Comme cette graphiste qui travaille depuis chez elle. Elle était introvertie même en me parlant, mais elle m'a dit : "on se bat depuis notre chambre, on n'a pas besoin d'armes. Notre arme, c'est notre encre, c'est notre outil de travail, notre ordinateur, notre portable". De plus en plus de femmes sortent dans les rues sans foulard et elles organisent des soirées clandestines et donc on voit bien qu'en fait le mouvement Femme, vie, liberté n'est pas éteint.

Vous avez vous-même été arrêté le 7 janvier 2023 par les talibans en Afghanistan, lors d'un reportage. Vous avez été accusé d'espionnage pour les services français. Vous avez été libérée 284 jours plus tard. Vous avez encore du mal à dormir aujourd'hui, est-ce qu'on peut sortir de ces souvenirs de torture ?

C'est très difficile et douloureux pour moi, parce que je suis né en Afghanistan, j'ai grandi en Iran. Je reçois beaucoup de messages de femmes et de jeunes filles iraniennes et afghanes qui me disent : "il ne faut pas nous oublier". Je continue de me battre pour que leurs voix soient entendues. Et ça me donne aussi de l'énergie pour ne pas penser à mes cauchemars toute la nuit. C'est difficile, oui, mais moi, je préfère continuer à en parler, à faire des reportages et donc à dénoncer ces régimes.

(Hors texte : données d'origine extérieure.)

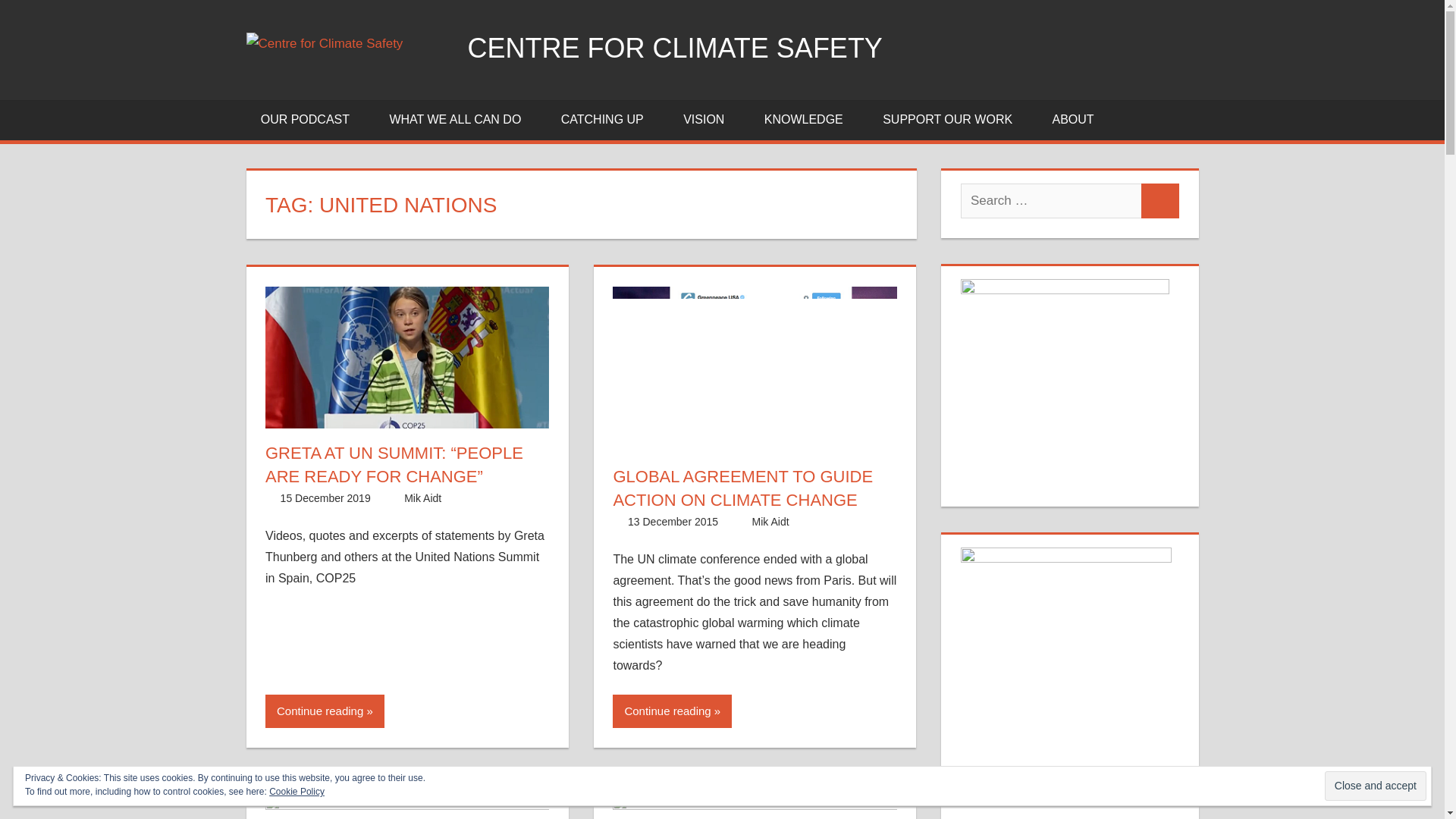
CENTRE FOR CLIMATE SAFETY (674, 47)
Search for: (1050, 200)
OUR PODCAST (310, 119)
09:58 (326, 498)
View all posts by Mik Aidt (770, 521)
CATCHING UP (607, 119)
KNOWLEDGE (808, 119)
23:32 (672, 521)
View all posts by Mik Aidt (422, 498)
VISION (708, 119)
Given the description of an element on the screen output the (x, y) to click on. 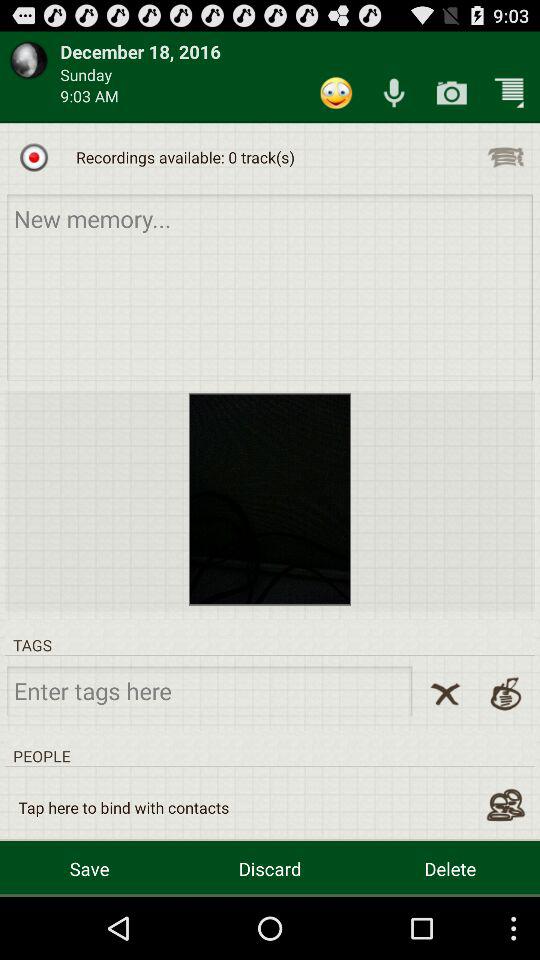
write new memory (269, 286)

Le fait de vouloir plonger les femmes dans un mutisme, quelle est la symbolique de tout ça ? Au-delà de la symbolique religieuse qui finalement n'existe pas réellement dans les textes quand on lit les sourates. La femme est l'avenir de l'homme ?

"Mes amies me disent : ‘Mortaza, tu es le seul homme afghan féministe.’"

Mortaza Behboudi

à franceinfo

Le régime taliban ou le régime iranien a peur des femmes. En Afghanistan, elles sont enfermées chez elles, les filles ne peuvent plus aller à l'école ni à l'université. Alors qu’en Iran, on voit des désobéissances civiles qui, de plus en plus, se répandent partout. Mais ce n'est pas le cas en Afghanistan où elles sont arrêtées, torturées, voire violées dans les prisons des talibans.

Vous êtes un nom très important dans le métier pour justement relayer, raconter ce qui se passe sur le terrain. Que vous apporte ce métier ?

Quand je suis arrivé en France, il y avait certains journaux qui parlaient de la crise syrienne et ils titraient : "Les bateaux arrivent" et cela me choquait alors que j'étais un demandeur d'asile. Pour moi, il faut absolument changer le regard et donner la parole à ces personnes-là. Moi, j'étais à la rue à Paris, personne ne voulait m'entendre parce que les gens pensaient que je demandais de l'argent, mais pas du tout, je voulais être entendu. Un soir, une bénévole des Restos du cœur est venue vers moi : "Monsieur, pourquoi êtes-vous là ? Pourquoi ne parlez-vous pas ? Vous prenez votre soupe, vous êtes assis." J'ai répondu que je ne parlais pas la langue en anglais et tout de suite, elle m'a compris, elle m'a écouté et j'ai raconté en une demi-heure toute mon histoire. J'avais besoin de cela, d'être entendu.

Cela va changer pour vous ? Ce que l'on lit dans le regard et dans les trajectoires que vous nous racontez, c'est le changement, l'envie de s'élever contre ça.

C'est ça. Aujourd'hui, le fait de diffuser l'image d'êtres vivants est un crime en Afghanistan. Aujourd'hui, les caméras de surveillance sont de plus en plus utilisées pour repérer les dissidents. Les talibans sont connectés, sont partout sur les réseaux sociaux et le régime iranien a créé aussi une armée numérique pour attaquer les voix dissidentes et dire : "regardez, ce n'est pas vrai". On a besoin de journalistes locaux, on a besoin de travailler avec eux, on a besoin d'aller vers ces voix locales, aller les entendre et leur donner la parole, bien sûr.